Di più difficile enunciazione è il problema del significato istituzionale di questo strumento d'indagine: la stessa definizione letterale farebbe, infatti, presumere una sostanziale posizione di supremazia del P. sugli altri poteri e in particolare sull'esecutivo, supremazia fondata su una "alterità" del primo rispetto al secondo. Classica ipotesi di questo schema è, per es., l'ordinamento statunitense in cui la rigida applicazione del principio della separazione dei poteri consente interventi di controllo e d'indagine del P. sull'esecutivo di molto maggiore ampiezza rispetto alla forma europea del governo parlamentare.
Nella dottrina italiana si è sostenuto che, in realtà, l'inchiesta parlamentare per essere valida dovrebbe costituire uno strumento peculiare dell'opposizione alla quale, quindi, l'ordinamento dovrebbe riconoscere uno speciale potere d'impulso in materia (esempio di questo schema è quello offerto dalla Rep. Fed. di Germania), in mancanza del quale (come in Italia) esso è reso evanescente e facilmente tramutabile in uno strumento dell'esecutivo per il tramite della propria maggioranza parlamentare. In altri termini il potere d'inchiesta parlamentare diventa uno dei "sintomi" o aspetti, di una determinata forma di governo, correttamente interpretabile soltanto dopo aver chiarito quest'ultima.

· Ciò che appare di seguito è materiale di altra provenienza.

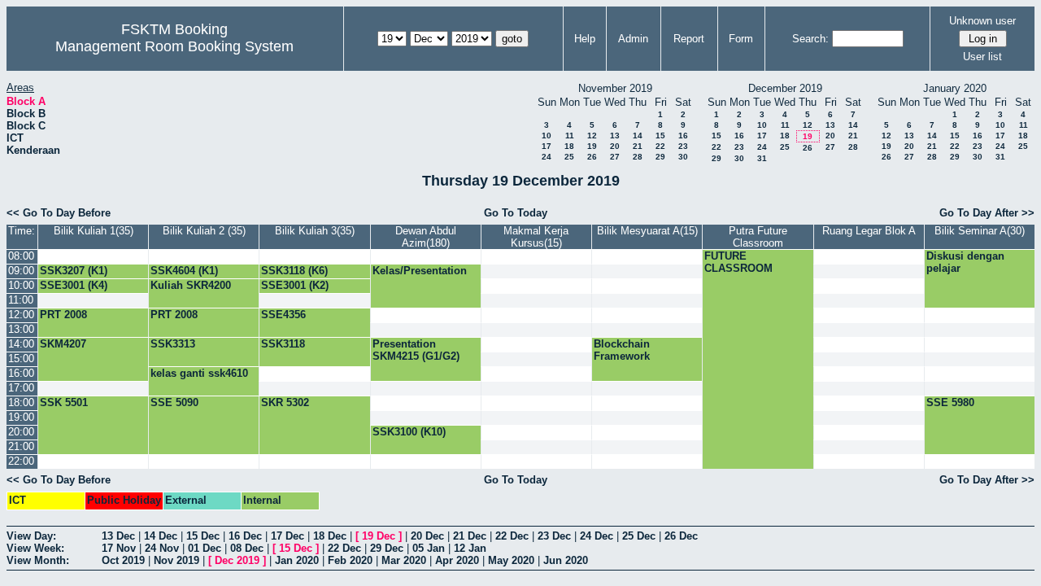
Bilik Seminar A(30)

Se sono esatte queste premesse non è consentito in questa sede indicare una soluzione al problema sopra accennato: giova forse ricordare che l'attuale sviluppo del sistema parlamentare italiano sembra indicare - al di là delle prescrizioni formali della Costituzione - una reviviscenza dell'autonomia decisionale del P. con un connesso ampliamento di forme e metodi d'indagine e di acquisizione di notizie. Il lento distaccarsi della forma di governo italiana dallo schema classico di governo parlamentare consente, dunque, d'intravvedere un nuovo e delicato spazio a disposizione delle inchieste parlamentari, il cui corretto uso può contribuire alla migliore attività funzionale degli organi costituzionali.
Bibl.: F. Pergolesi, Inchiesta amministrativa e parlamentare, in Enc. forense, IV (1959), p. 332 segg.; G. Cuomo, Appunti sull'inchiesta politica delle Camere, in Rass. dir. pubbl., 1959, I, p. 13 segg., e in Studi in onore di E. Crosa, I, Milano 1960, p. 659 segg.; Autori vari, Dibattito sulle inchieste parlamentari, in Giur. cost., 1959, p. 596 segg.; G. Pierandrei, Inchiesta parlamentare, in Nuovissimo Digesto Italiano, VIII (1962), p. 516 segg.; M. Pacelli, L'inchiesta parlamentare come strumento di controllo politico, in N. rass. di legislazione, dottrina e giurisprudenza, 1965, p. 2893 segg.; F. Fenucci, I limiti dell'inchiesta parlamentare, Napoli 1968; A. Pace, voce Inchiesta parlamentare, in Enc. Dir., vol. XX; id., Il potere di inchiesta delle assemblee legislative, Milano 1973.